Texte source:
◇ ◇ ◇ ◇

Article initialement publié le 4 septembre 2013
Davy Mourier est un touche-à-tout aussi drôle que talentueux. De Nerdz à Karaté Boy, de ses passages sur Nolife au Golden Show, de ses bandes dessinées autobiographiques (50 francs pour tout, 41€ pour une poignée de psychotropes…) à son one-man show au théâtre de Dix Heures, sans oublier son blog, il est partout, et toujours pour le meilleur.
Aujourd’hui, mercredi 4 septembre 2013, paraît sa nouvelle bande dessinée, La Petite Mort. Une BD composée de strips à l’humour noir savamment dosé, qui nous raconte l’entrée à l’école de l’enfant de la Grande Faucheuse. Il va faire sa scolarité parmi les humains, tout en commençant l’apprentissage de son futur métier avec son papa.
Oeuvre transmédia, la BD contient des flashcodes qui permettront de regarder un dessin animé La Petite Mort ou de jouer au jeu vidéo La Petite Mort. Tout un univers imaginé par Davy Mourier, fait d’absurde et de poésie, et parsemé de petites réflexions sur le sens de la vie. C’est drôle et triste, joli et horrible, 90 pages qui parlent de la mort sans jamais être vraiment déprimantes.
Mais laissons Davy Mourier en parler lui-même avec cette vidéo très choupi dans laquelle il découvre et présente le tout premier exemplaire de La Petite Mort !
En bonus, plein de guests cool se sont invités au fil de pages !
Davy Mourier, l’interview
Cette BD est une jolie surprise, et Davy Mourier a eu la gentillesse de nous en dire plus dans cette interview réalisée à la Japan Expo en juillet dernier.

◇ ◇ ◇ ◇

Données:
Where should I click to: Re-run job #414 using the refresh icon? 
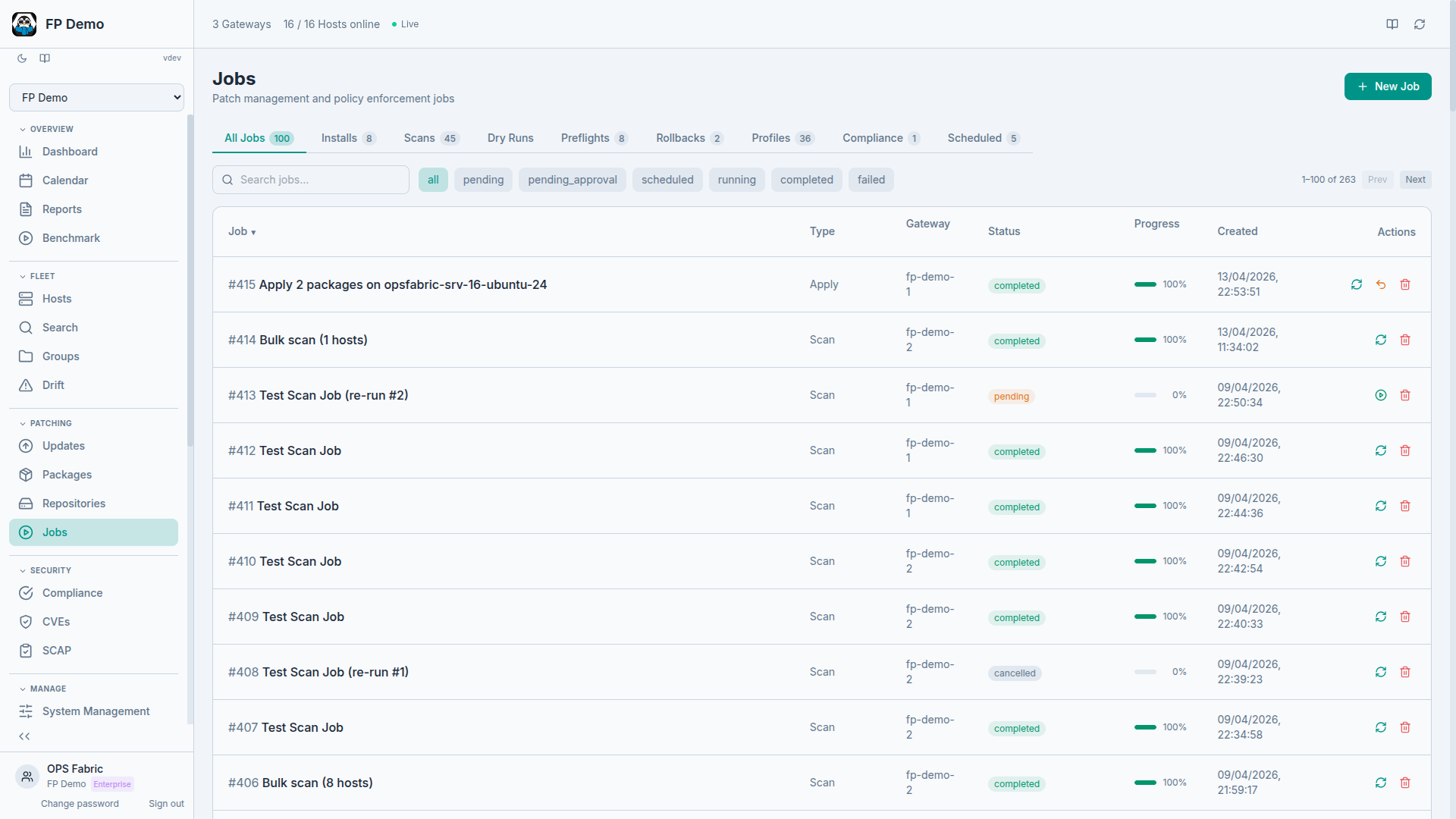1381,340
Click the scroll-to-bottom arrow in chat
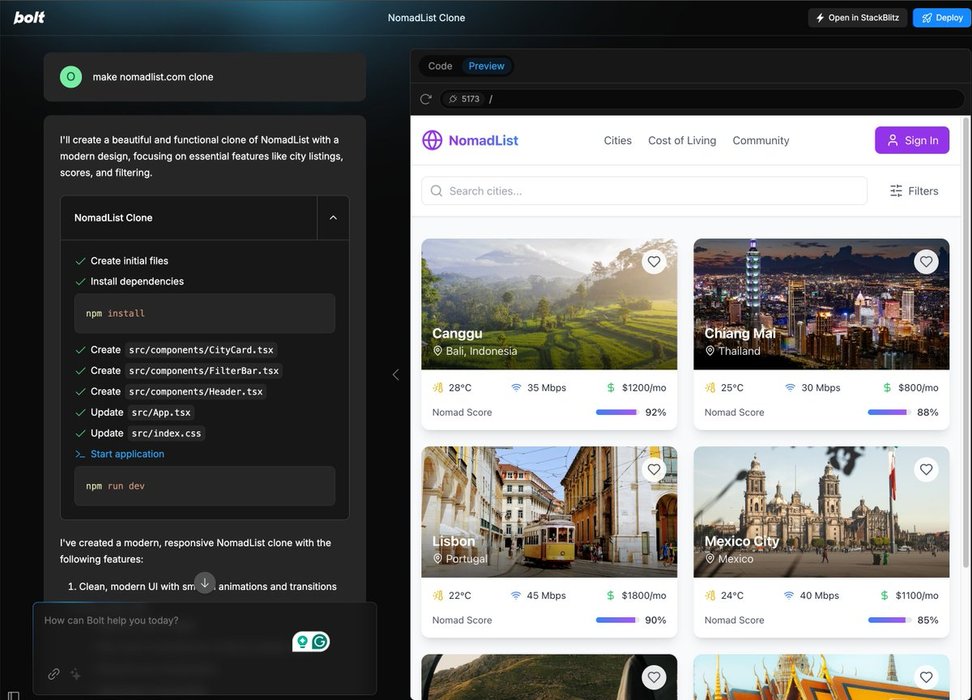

◇ ◇ ◇ ◇

Travail à faire:
[1] Transcrivez à l'identique le passage de l'article sur La Petite Mort qui s'ouvre sur les mots contenant "Mais laissons Davy" et se ferme sur "fil de pages !".
[2] Pouvez-vous réécrire sous forme de liste le paragraphe de l'article sur La Petite Mort qui commence par « Oeuvre transmédia », en conservant ses faits principaux ?
[3] Répondez brièvement à ces questions sur l'article sur La Petite Mort :
(a) Quel jour paraît la bande dessinée La Petite Mort ?
(b) De qui est l'enfant dont la bande dessinée raconte l'entrée à l'école ?
(c) Où l'interview de Davy Mourier a-t-elle été réalisée ?
Le matériel présenté plus haut n'a aucun rapport avec l'article sur La Petite Mort.

Réponses:
[1]
Mais laissons Davy Mourier en parler lui-même avec cette vidéo très choupi dans laquelle il découvre et présente le tout premier exemplaire de La Petite Mort !
En bonus, plein de guests cool se sont invités au fil de pages !

[2]
- La bande dessinée contient des flashcodes pour regarder un dessin animé La Petite Mort ou jouer au jeu vidéo du même nom.
- Davy Mourier a imaginé tout un univers, fait d'absurde et de poésie et parsemé de petites réflexions sur le sens de la vie.
- Ses 90 pages parlent de la mort de façon drôle et triste, jolie et horrible, sans jamais être vraiment déprimantes.

[3]
(a) Le mercredi 4 septembre 2013.
(b) De la Grande Faucheuse.
(c) À la Japan Expo, en juillet dernier.